EPA report: Agency Needs to Get Better at Tracking Emissions from Oil and Gas Industry
In a new report published this week, the Environmental Protection Agency’s (EPA) internal watchdog found the agency needs to do a better job of tracking air emissions from oil and natural gas production.
The EPA Office of Inspector General says gaps exist in the data the agency relies on to estimate pollutants which can impact human health and the environment.
“Many of the EPA’s existing oil and gas production emission factors are of questionable quality because they are based on limited and/or low quality data,” writes Arthur Elkins, EPA Inspector General, “The Agency has not addressed these issues because it did not anticipate the tremendous growth of the sector and had allocated limited resources to it.”
Much of that growth occurred in EPA Region 3 (which encompasses the District of Columbia and five Mid-Atlantic states, including Pennsylvania).
Nationwide, the report finds the number of producing natural gas wells increased by 76 percent between 1992 and 2010.
The report points out the nature of oil and gas development can make air emissions more difficult to track.
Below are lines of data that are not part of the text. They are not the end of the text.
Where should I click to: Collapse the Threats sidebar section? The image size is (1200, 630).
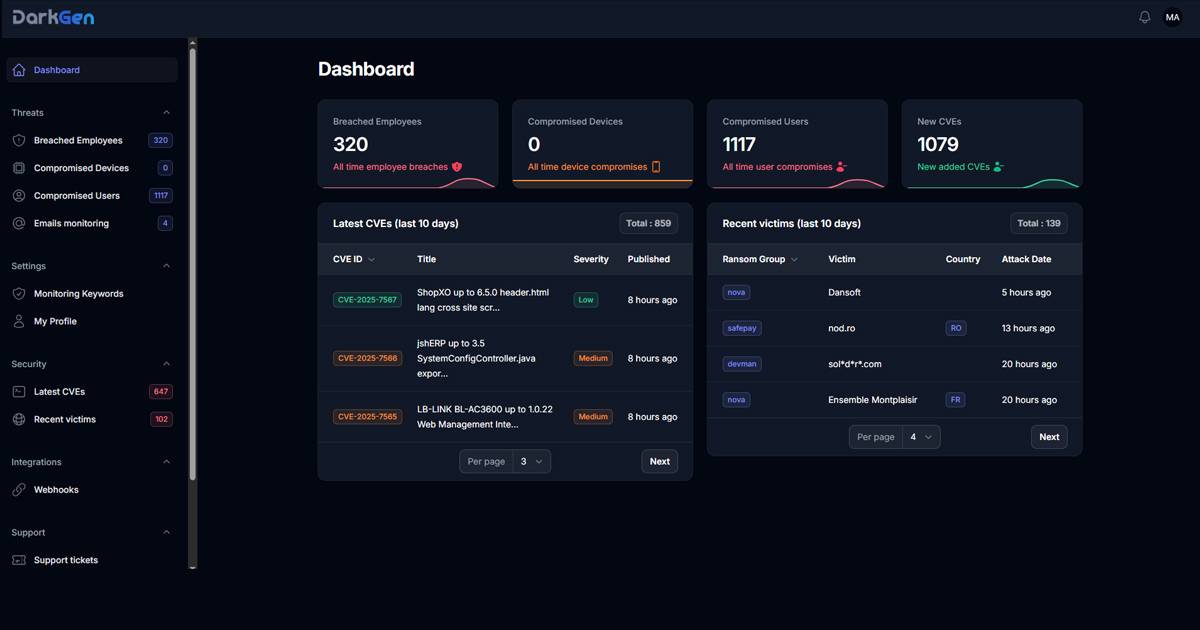(166, 113)
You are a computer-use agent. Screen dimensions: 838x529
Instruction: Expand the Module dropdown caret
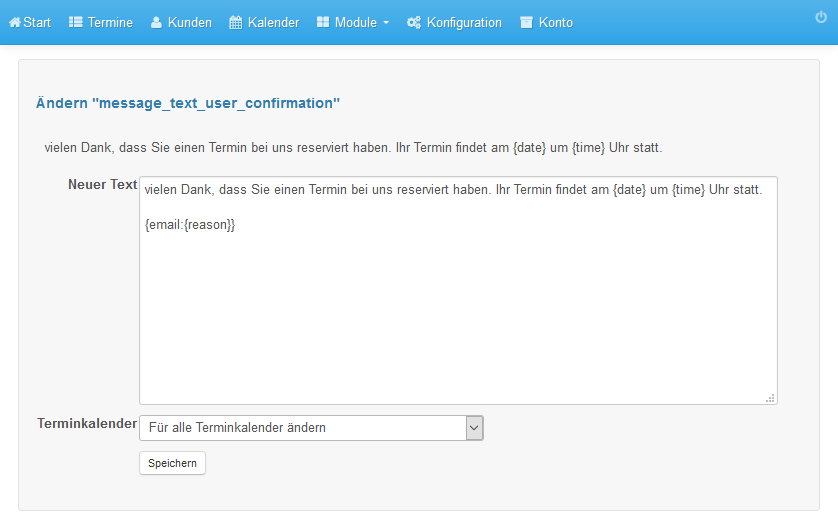(386, 23)
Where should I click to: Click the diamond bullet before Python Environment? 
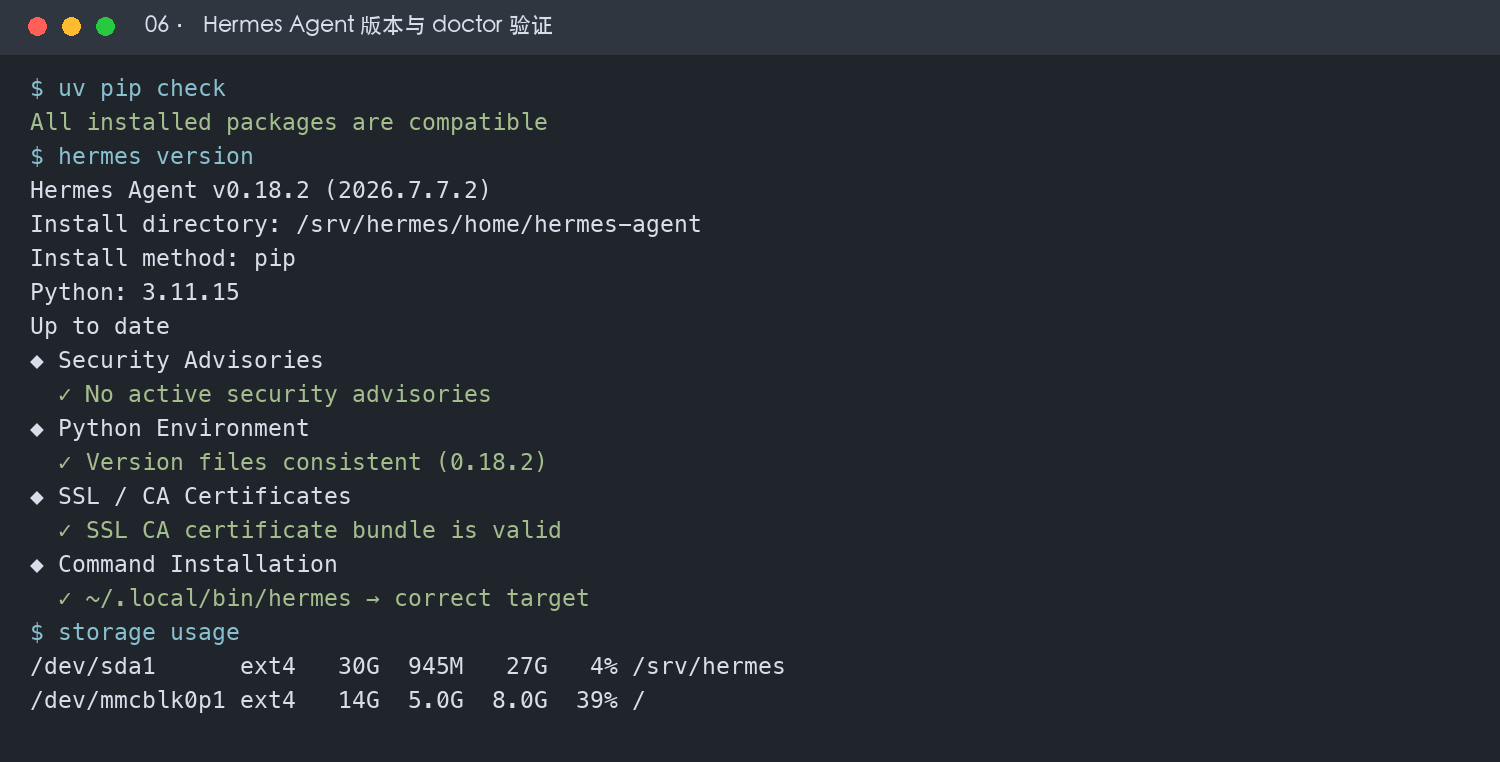point(37,429)
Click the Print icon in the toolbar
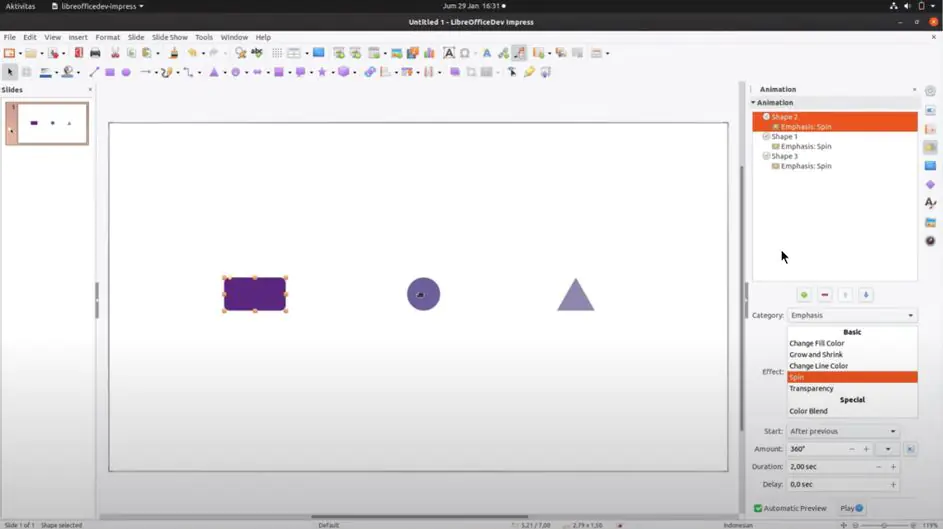Viewport: 943px width, 529px height. coord(95,53)
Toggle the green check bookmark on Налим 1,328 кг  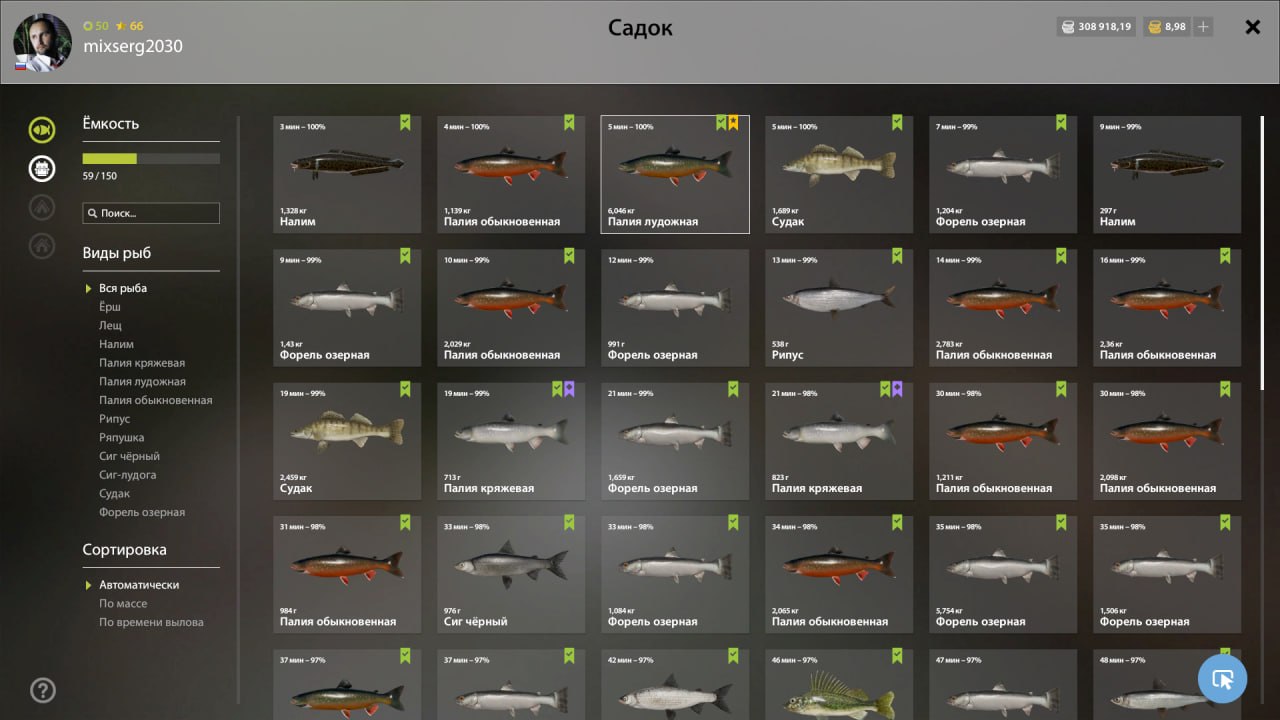(405, 123)
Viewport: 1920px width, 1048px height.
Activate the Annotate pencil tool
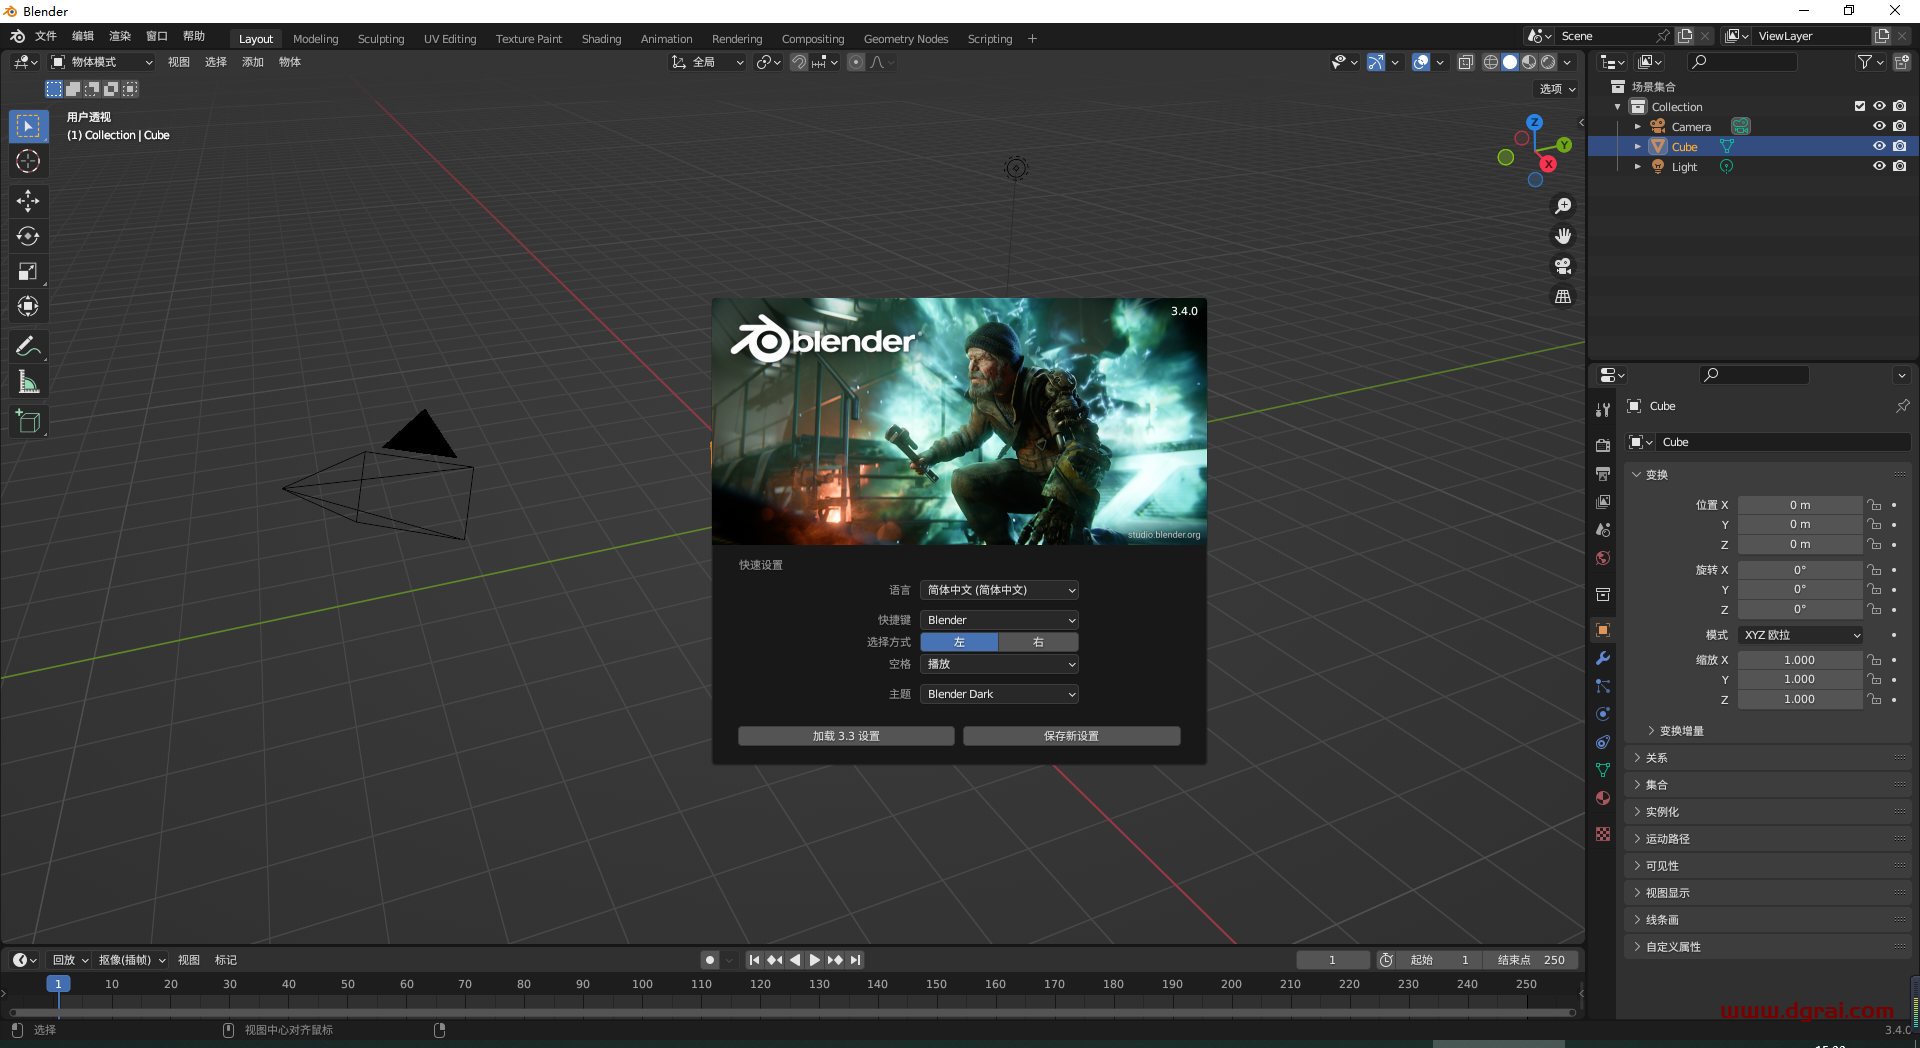pos(28,347)
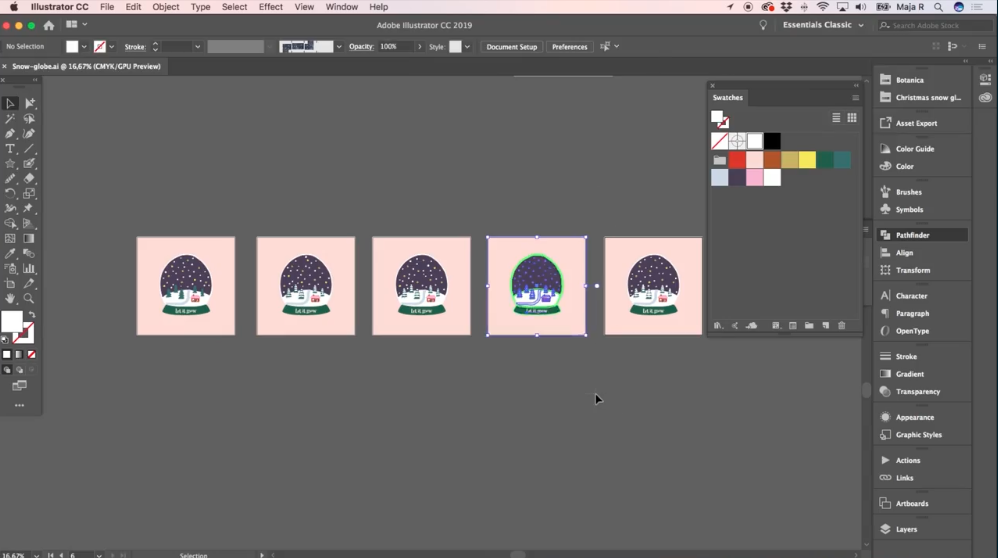The height and width of the screenshot is (558, 998).
Task: Choose the Eyedropper tool
Action: point(10,254)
Variations can occur due to different geological formations, changes in well production over time, as well as seasonal and temperature differences.
“The complexity of oil and gas emissions presents a challenge to estimating air emissions as well as overseeing the industry,” Elkins writes.
It also shows more direct measurements are needed, and the EPA’s Office of Research and Development is looking into doing a collaborative study with EPA Region 3 to focus on the impacts of oil and gas emissions specifically in the Marcellus Shale formation.
The report concludes the recent oil and gas boom underscores a need for better understanding of harmful pollutants emitted by the industry and recommends that the EPA work collaboratively between its offices and with state agencies to identify gaps in the data and develop plans to address them.